Hello, I had an issue with a sound problem and could not get that resolved.
Since then I decided to in stall service pack 3 and my system went down. I have a dell demension 2350. I tried to install S3 and it was too long of a download, so i stopped and tried to uninstall. A window came up asking if I wanted to reboot, i clicked yes and restarted.The computer came back up and i got a message

STOP: C000021a[FATAL SYSTEM ERROR]
T he session manager initialization system process terminated unexpectedly with a status of 0xc000003a[0x000000000x00000000]
The system has been shut down.
Is there any way to get my system working again?
Do i need to reistall windows XP pro and if so WHAT IS THE EASIEST WAY TO REINSTALL. I have never installed win XPpro and I need help in doing so.
Do i also need to buy a new internal hard drive if there is no way to restart my original system?
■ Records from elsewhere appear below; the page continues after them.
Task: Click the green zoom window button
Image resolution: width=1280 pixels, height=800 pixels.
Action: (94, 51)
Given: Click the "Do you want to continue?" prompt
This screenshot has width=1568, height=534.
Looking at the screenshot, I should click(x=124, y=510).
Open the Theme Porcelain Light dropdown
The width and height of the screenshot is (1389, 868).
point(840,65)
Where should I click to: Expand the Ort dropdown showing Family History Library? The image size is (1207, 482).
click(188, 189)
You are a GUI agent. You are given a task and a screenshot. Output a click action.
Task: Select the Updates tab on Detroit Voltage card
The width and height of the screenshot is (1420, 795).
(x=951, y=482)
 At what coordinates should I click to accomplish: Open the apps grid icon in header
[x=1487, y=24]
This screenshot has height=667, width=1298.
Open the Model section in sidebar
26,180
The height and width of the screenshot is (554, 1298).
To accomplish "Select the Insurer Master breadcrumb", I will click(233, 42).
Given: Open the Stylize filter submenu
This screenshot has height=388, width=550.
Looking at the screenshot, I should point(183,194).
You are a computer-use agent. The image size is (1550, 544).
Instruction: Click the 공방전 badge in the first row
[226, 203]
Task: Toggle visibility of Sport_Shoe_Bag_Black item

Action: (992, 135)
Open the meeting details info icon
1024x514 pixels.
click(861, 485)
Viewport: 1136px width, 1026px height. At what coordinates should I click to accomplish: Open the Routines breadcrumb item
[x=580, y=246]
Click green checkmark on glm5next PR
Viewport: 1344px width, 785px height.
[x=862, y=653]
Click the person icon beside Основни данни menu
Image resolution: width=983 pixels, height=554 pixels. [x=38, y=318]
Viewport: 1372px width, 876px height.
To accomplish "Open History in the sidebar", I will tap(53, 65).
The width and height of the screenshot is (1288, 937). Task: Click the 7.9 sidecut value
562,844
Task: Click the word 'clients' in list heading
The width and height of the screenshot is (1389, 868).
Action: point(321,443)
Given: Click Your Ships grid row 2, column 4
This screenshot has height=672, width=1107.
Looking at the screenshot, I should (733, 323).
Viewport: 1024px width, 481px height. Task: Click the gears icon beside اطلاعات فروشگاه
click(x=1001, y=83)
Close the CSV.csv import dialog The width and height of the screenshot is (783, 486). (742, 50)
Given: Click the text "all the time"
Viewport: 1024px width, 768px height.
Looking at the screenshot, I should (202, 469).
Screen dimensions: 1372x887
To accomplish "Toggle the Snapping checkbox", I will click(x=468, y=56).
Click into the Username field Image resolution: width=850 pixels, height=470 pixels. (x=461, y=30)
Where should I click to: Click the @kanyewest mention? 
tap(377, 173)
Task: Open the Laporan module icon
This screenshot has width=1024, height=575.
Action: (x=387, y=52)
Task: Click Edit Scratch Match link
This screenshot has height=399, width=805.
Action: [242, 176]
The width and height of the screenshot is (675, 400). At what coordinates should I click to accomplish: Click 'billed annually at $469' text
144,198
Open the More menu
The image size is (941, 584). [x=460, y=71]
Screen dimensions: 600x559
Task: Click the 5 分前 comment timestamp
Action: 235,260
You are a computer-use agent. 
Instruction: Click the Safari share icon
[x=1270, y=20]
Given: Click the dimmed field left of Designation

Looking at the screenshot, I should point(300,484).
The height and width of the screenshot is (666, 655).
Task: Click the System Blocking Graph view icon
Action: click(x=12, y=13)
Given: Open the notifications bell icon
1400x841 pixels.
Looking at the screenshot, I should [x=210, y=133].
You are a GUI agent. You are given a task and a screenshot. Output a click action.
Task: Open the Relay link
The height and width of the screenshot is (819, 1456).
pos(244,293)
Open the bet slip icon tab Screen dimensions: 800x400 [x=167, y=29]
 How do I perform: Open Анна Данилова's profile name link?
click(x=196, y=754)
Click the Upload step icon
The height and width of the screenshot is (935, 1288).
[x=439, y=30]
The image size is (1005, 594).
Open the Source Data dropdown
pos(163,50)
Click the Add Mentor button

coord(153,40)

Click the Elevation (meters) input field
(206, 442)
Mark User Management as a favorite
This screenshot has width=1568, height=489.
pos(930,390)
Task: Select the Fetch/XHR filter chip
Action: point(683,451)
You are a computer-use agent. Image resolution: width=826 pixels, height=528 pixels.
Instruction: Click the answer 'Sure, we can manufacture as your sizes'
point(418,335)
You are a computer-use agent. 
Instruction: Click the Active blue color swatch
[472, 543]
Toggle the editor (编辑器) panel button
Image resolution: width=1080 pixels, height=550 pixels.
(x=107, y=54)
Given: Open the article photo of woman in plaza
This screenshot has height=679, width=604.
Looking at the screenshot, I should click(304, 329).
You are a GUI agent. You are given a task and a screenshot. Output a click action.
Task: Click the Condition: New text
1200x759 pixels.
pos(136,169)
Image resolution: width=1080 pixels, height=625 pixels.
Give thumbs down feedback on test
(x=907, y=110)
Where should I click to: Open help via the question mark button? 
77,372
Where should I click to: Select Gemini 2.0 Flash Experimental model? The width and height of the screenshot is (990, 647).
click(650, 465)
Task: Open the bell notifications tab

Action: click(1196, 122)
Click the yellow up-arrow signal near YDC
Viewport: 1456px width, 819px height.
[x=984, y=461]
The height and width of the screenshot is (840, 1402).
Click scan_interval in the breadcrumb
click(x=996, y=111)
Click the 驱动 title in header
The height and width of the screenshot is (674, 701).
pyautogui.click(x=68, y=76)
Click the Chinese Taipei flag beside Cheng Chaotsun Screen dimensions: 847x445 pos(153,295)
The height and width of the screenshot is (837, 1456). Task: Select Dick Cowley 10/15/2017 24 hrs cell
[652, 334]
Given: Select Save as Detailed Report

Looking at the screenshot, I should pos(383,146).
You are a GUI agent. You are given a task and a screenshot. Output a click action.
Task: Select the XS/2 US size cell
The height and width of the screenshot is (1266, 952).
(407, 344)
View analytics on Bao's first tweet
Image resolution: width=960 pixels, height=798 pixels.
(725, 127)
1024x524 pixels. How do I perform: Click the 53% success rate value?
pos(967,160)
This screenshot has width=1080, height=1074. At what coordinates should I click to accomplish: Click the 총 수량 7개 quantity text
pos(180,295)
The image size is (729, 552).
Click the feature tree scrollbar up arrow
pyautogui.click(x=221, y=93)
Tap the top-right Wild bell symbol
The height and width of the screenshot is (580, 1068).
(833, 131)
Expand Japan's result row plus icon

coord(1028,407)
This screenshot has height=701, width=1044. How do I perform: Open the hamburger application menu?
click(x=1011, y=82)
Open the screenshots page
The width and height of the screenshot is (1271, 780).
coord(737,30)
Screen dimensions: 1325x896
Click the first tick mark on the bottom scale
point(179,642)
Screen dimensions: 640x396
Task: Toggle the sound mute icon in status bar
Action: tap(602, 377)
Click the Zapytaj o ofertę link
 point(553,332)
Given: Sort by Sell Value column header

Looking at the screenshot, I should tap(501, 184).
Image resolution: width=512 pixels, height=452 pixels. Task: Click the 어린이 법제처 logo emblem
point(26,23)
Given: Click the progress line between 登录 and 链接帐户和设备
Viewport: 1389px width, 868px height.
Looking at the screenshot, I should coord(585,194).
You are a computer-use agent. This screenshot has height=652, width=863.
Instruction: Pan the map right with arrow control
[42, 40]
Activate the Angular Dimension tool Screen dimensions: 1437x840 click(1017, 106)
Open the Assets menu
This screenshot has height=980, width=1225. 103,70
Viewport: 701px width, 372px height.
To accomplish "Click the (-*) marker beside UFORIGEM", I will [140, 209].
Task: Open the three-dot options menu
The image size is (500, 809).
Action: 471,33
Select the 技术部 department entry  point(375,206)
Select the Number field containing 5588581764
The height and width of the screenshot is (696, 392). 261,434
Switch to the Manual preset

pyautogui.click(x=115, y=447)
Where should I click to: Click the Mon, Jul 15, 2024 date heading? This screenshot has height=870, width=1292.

I would appreciate any help given..

Chess Master


----------



## Audrey Page (Mar 5, 2009)

I am having a similar problem. My computer won't let me boot to the desktop. I also downloaded service pack 3 and my computer's down. Microsoft tech support said I needed to flash my bios because my computer isn't recognizing my master or slave cd-rom drives. Therefore, I can't even boot from my installation cd. If I get mine figured out I will be sure to pass the solution on to you.


----------



## Rich-M (May 3, 2006)

chess master said:


> Hello, I had an issue with a sound problem and could not get that resolved.
> Since then I decided to in stall service pack 3 and my system went down. I have a dell demension 2350. I tried to install S3 and it was too long of a download, so i stopped and tried to uninstall. A window came up asking if I wanted to reboot, i clicked yes and restarted.The computer came back up and i got a message
> 
> STOP: C000021a[FATAL SYSTEM ERROR]
> ...


Tap F8 continuously after pressing the power button until you see a series of choices such as safe mode, safe mode with networking and try "Last Known Good Configuration" and see if you can boot back. If not try booting into safe mode with networking and let us know if you can.


----------



## chess master (Jan 31, 2006)

Thanks for the suggestion. I have tried last good config, no luck. The only one on that page i have not tried is safe mode with networking. I will try and i will let u know what happens.

Thank again,

Chess Master


----------



## chess master (Jan 31, 2006)

Thank you.

Chess Master


----------



## Audrey Page (Mar 5, 2009)

Hey chess master! Just wanted to let you know that I tried the safe mode with networking. None of the options on that screen worked. Try going into your Bios and setting your booting order to cd-rom as your first boot. Insert your installation cd. Then shut down your computer. Restart with your installation disk already in the drive. If you're lucky you will see a screen that gives you an option to boot from your cd. If so, you are good to go. Me not so lucky. Let me know how it works out Ok. Email me.


----------



## chess master (Jan 31, 2006)

Hello Audrey, thanks for the reply. What i want to know is can i fix the problem without inserting the cd, my cd is packed away and not available at this time. Somebody out there has to know a way to solve this. I will keep you posted.

Chess Master


----------



## chess master (Jan 31, 2006)

Hi again ,I reinstalled windows XP and I have my system up and running. It was the quickest way i found to solve the problem. Please keep me posted on what you do to get your system up.

Thanks Again,

Chess Master


----------